Automatically update our dependencies using dependabot

[sgibson91]

Description of problem and opportunity to address it

Context to understand the problem

We maintain a lot of tools in this repository that have dependencies. Remembering to update them for security or bugfix reasons is often not at the top of our to-do lists and only gets there as a result of a wider problem.

Proposed solution

Dependabot is a tool (supported by GitHub) that can watch select package ecosystems for upgrades to listed dependencies and generate PRs to bump them over a given frequency. The generated PRs come with changelogs and can be managed using a range of @dependabot commands (that are also explained in the PR) and we can choose to ignore a given dependency bump if needed.

What's the value and who would benefit

We would no longer need to "remember" to make PRs like this #1005 while still retaining flexibility on when we upgrade.

Dependabot also tracks more than just Python dependencies! It can also bump GitHub Action versions, terraform modules, and Docker base images https://docs.github.com/en/code-security/supply-chain-security/keeping-your-dependencies-updated-automatically/configuration-options-for-dependency-updates#package-ecosystem

Implementation guide and constraints

Folk are concerned that dependabot is noisy and so we should phase the rollout of dependabot managing our dependencies so we don't get an influx of of Pull Requests.

• @sgibson91 will create a PR that will enable dependabot update only for the pip dependencies in our docs folder (since those are regularly built/tested by RTD)
  • Ensure frequency is set to weekly
  • Ignore patch updates to further reduce noise
• We monitor the PRs and see how noisy we feel dependabot is being
• Decide whether to apply this to Terraform as well

Updates and ongoing work

No response

[choldgraf]

I'm +1 on this in theory, but have one concern to figure out: my experience with dependabot in other repositories is that it tends to generate a decent amount of noise. Maybe this is less of a problem for us because we don't have a ton of dependencies, but I've seen a lot of repositories with large numbers of un-merged dependabot PRs for patch versions and such. To that extent, what if we also adopt a practice like:

Any dependabot PR that bumps a minor or patch version should be merged quickly by any team member, so long as the tests are passing. For major version bumps, we should notify the @2i2c-org/tech-team and give a day or two for others to respond before merging.

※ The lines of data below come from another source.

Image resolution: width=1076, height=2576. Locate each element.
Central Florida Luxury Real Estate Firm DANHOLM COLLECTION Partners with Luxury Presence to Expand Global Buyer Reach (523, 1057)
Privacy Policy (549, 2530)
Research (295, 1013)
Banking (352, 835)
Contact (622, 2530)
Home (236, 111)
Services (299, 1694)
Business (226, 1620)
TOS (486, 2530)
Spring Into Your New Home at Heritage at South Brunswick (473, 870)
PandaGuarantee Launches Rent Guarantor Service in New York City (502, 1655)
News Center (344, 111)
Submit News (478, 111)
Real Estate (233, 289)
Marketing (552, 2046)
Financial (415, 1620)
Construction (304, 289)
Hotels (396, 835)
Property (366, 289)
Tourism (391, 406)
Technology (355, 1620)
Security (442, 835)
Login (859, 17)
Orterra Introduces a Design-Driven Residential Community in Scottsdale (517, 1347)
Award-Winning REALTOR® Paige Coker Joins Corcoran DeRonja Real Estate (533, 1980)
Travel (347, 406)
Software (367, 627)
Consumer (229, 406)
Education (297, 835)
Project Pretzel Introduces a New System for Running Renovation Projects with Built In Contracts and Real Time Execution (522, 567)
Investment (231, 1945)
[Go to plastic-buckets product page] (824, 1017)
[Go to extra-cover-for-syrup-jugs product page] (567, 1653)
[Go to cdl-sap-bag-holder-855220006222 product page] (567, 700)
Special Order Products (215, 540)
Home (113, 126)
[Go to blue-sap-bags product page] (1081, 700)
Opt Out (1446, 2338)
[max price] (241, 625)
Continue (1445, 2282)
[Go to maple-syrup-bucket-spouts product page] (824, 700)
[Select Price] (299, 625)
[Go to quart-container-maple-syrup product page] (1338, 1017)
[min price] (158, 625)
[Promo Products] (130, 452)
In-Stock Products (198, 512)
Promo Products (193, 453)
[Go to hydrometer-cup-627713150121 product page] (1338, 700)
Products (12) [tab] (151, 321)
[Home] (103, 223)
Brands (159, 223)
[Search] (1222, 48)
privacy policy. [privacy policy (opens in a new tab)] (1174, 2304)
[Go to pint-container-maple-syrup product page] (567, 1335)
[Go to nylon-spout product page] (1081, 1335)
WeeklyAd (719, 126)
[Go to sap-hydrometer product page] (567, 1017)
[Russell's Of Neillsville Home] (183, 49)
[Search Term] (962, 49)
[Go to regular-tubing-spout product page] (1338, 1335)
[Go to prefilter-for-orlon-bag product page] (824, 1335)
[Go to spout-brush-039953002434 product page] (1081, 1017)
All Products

This will require to believe in our testing infrastructure, but I think that this is a target we should be shooting for anyway).

This also reminds me I need to figure out that "PR is open, somebody merge it" alert bot again :-)

[sgibson91]

You can set the frequency for when it checks. In my projects I set it to check weekly to reduce noise. But you could set it to run on a specific day of the week if you wanted. https://docs.github.com/en/code-security/supply-chain-security/keeping-your-dependencies-updated-automatically/configuration-options-for-dependency-updates#scheduleinterval

There is also an ignore.update-types key that can be used to ignore patch or minor bumps if that's what we would prefer. https://docs.github.com/en/code-security/supply-chain-security/keeping-your-dependencies-updated-automatically/configuration-options-for-dependency-updates#specifying-dependencies-and-versions-to-ignore

[choldgraf]

I am +1 on trying this out and seeing how it goes. If it feels noisy we can revisit it later on.

[sgibson91]

Another thing we can do is phase in dependabot for different ecosystems, since it will always be noisy when you first add it. So an example strategy could look like:

• Add dependabot config that just looks at Python deps
• Wait for Python deps to settle
• Add dependabot config that just looks at GitHub Actions deps
• Wait for GHA deps to settle
• etc...

[damianavila]

Let's experiment in the iterative fashion you proposed above...
I have also experienced really noisy behavior in the past and I am usually reluctant to use it since then 😛

[choldgraf]

For what it's worth, the places where I've seen dependabot be the most annoying are in JavaScript worlds where there are seemingly 10,000 dependencies for every project, and they all make patch releases every 15 minutes. 😅 hopefully we wouldn't have as much of an issue with that here

[sgibson91]

Ok, I will make a PR to enable dependabot just for the Python dependencies in our docs folder later today. Why the docs folder? Our docs get tested/built regularly by readthedocs so we should quickly know if we run into issues.

[sgibson91]

Sorry, I ended up not having time to make the PR yesterday, but it's here now! #1022

After we merge it, I recommend we monitor for 4 weeks (so 4 runs of the bot) and then reassess.

[sgibson91]

Adding a note here to remind myself that this should be documented here too https://team-compass.2i2c.org/en/latest/practices/styleguide.html (And should maybe be renamed when that change happens)

[sgibson91]

Just a note that I don't think we got any PRs today because we don't actually pin anything in docs/requirements.txt. pip fetches the latest version by default, so to dependabot there's nothing to update.

[choldgraf]

yeah I realized that in another project as well - so we should probably use a different requirements file to test this out with, I don't think dependabot will ever open a PR against a requirements file with no pins right?

[sgibson91]

I think that is true, yeah. Or instead of using a requirements file, we could enable updates for GitHub Actions instead since those are pinned.

[choldgraf]

either works for me - thus far, for Python packages I haven't found dependabot to be annoying, especially if you don't ask it to make PRs for patch versions.

[sgibson91]

I opened a new PR to swap to GitHub Actions #1037

[damianavila]

Just a note that I don't think we got any PRs today because we don't actually pin anything in docs/requirements.txt

Wondering if we should pin those dependencies 🤔.

[sgibson91]

Wondering if we should pin those dependencies 🤔.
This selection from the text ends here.